• [What you have to do]: Present the items from the line containing "At what coordinates" through the end of the items, inclusive, as a Markdown table with columns "Row" and "Entry", skipping blank lines and leaving out the pictures.

Data lines:
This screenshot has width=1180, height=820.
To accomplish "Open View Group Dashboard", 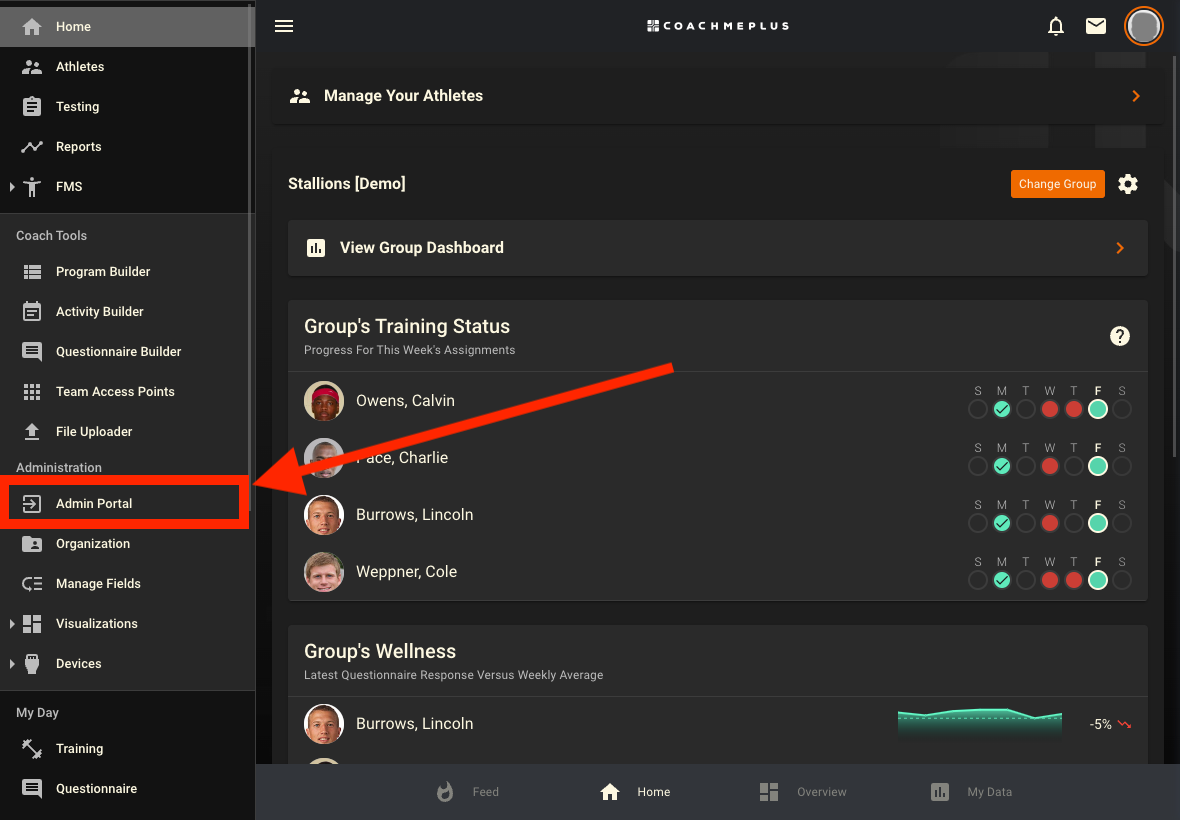I will click(716, 248).
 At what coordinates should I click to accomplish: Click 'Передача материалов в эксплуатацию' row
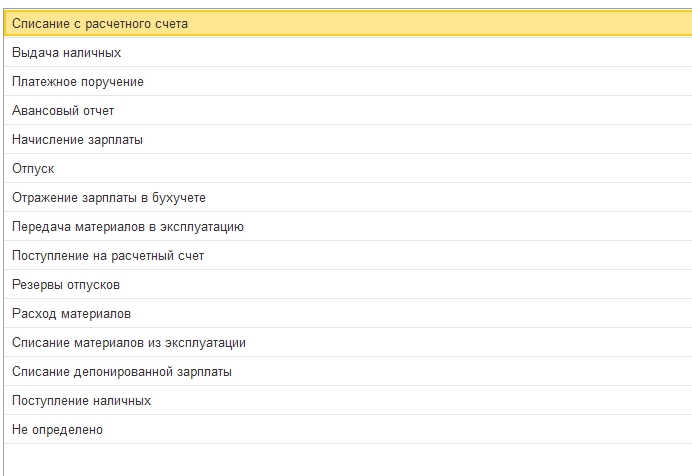click(128, 227)
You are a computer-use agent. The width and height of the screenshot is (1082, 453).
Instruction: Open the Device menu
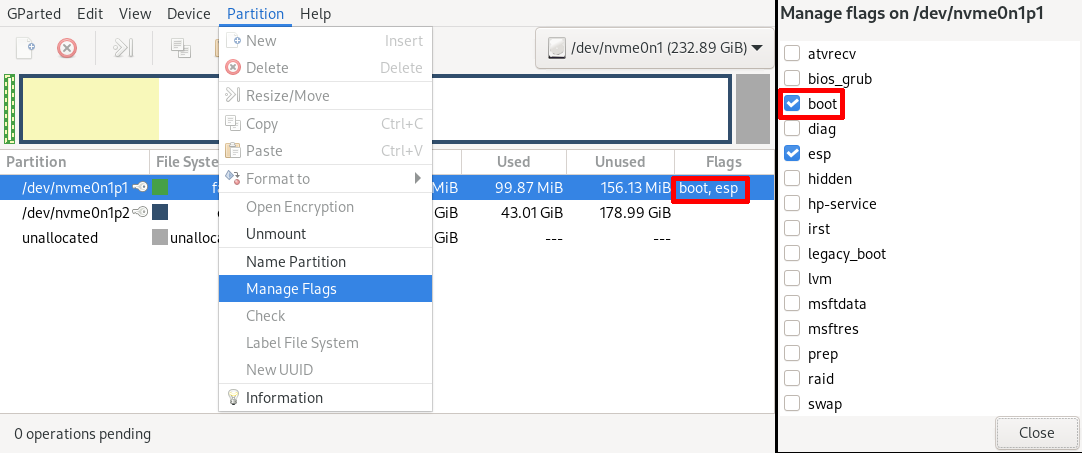click(x=188, y=14)
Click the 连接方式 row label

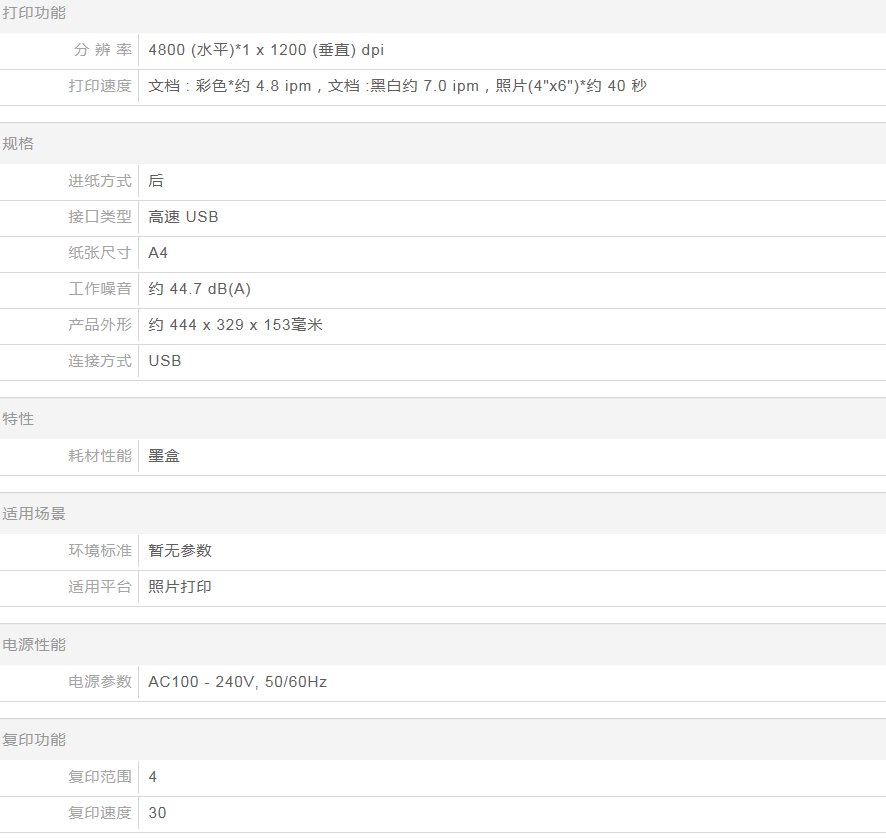100,361
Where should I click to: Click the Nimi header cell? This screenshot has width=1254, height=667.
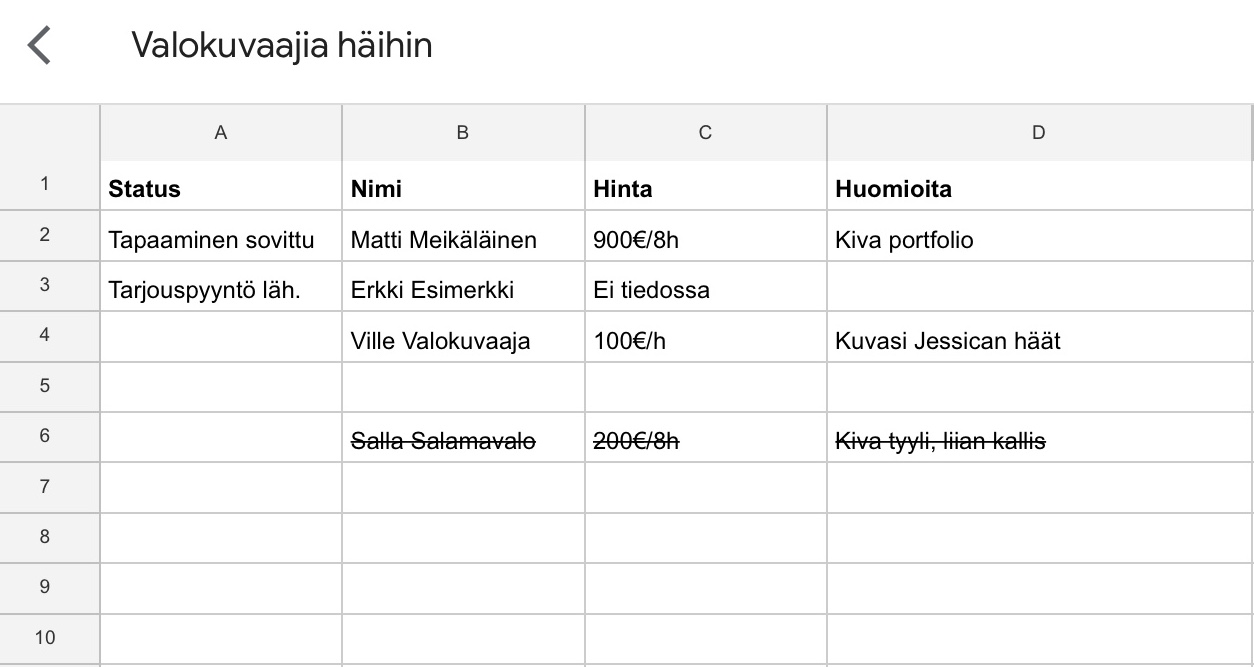pyautogui.click(x=462, y=189)
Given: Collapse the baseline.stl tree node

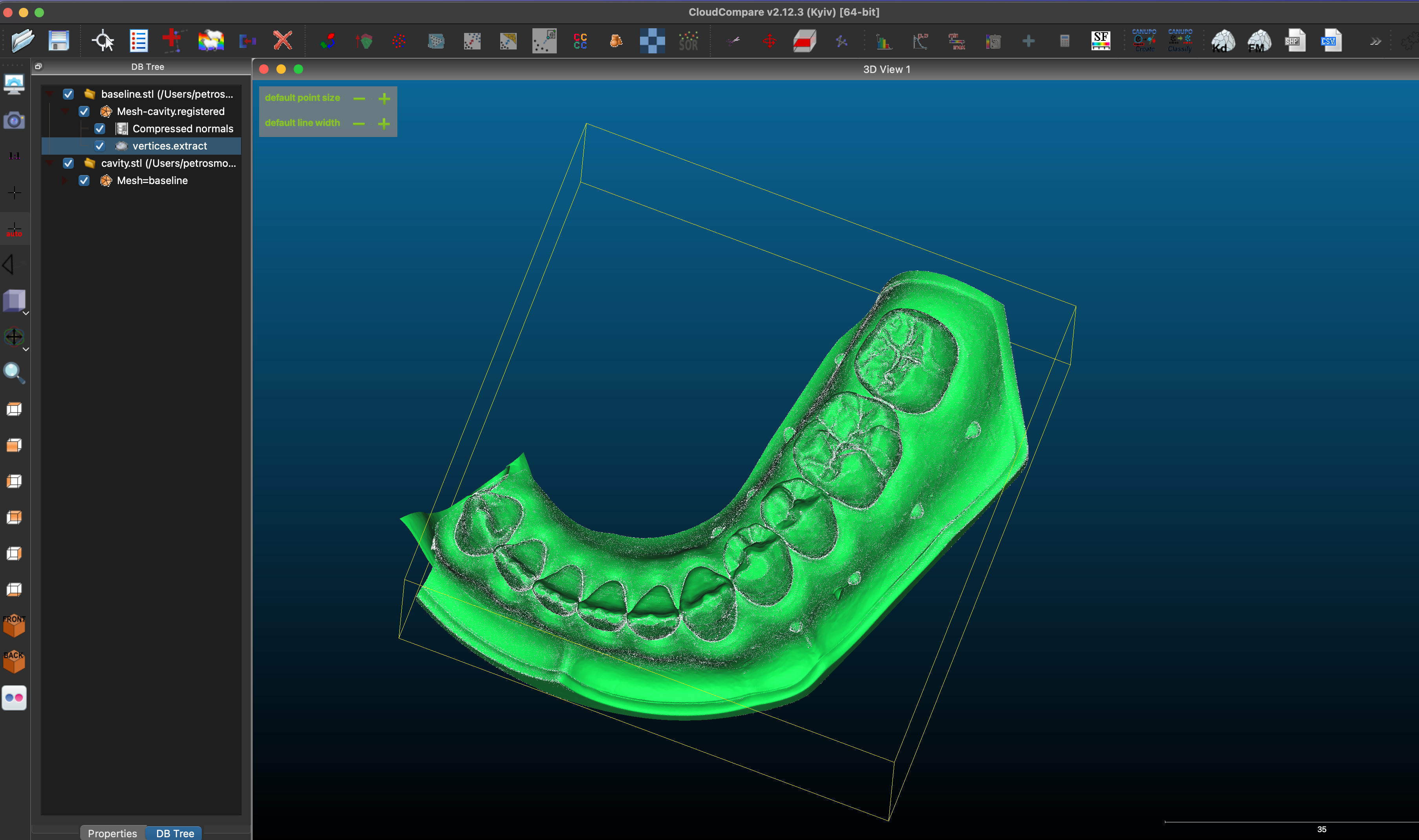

• [Full output]:
| Row | Entry |
|---|---|
| 1 |  At what coordinates should I click to accomplish: Click 'Передача материалов в эксплуатацию' row |
| 2 | click(128, 227) |
| 3 | You are a computer-use agent. The width and height of the screenshot is (1082, 453). |
| 4 | Instruction: Open the Device menu |
| 5 | click(x=188, y=14) |
| 6 | Click the 连接方式 row label |
| 7 | 100,361 |
| 8 | Where should I click to: Click the Nimi header cell? This screenshot has width=1254, height=667. |
| 9 | pyautogui.click(x=462, y=189) |
| 10 | Given: Collapse the baseline.stl tree node |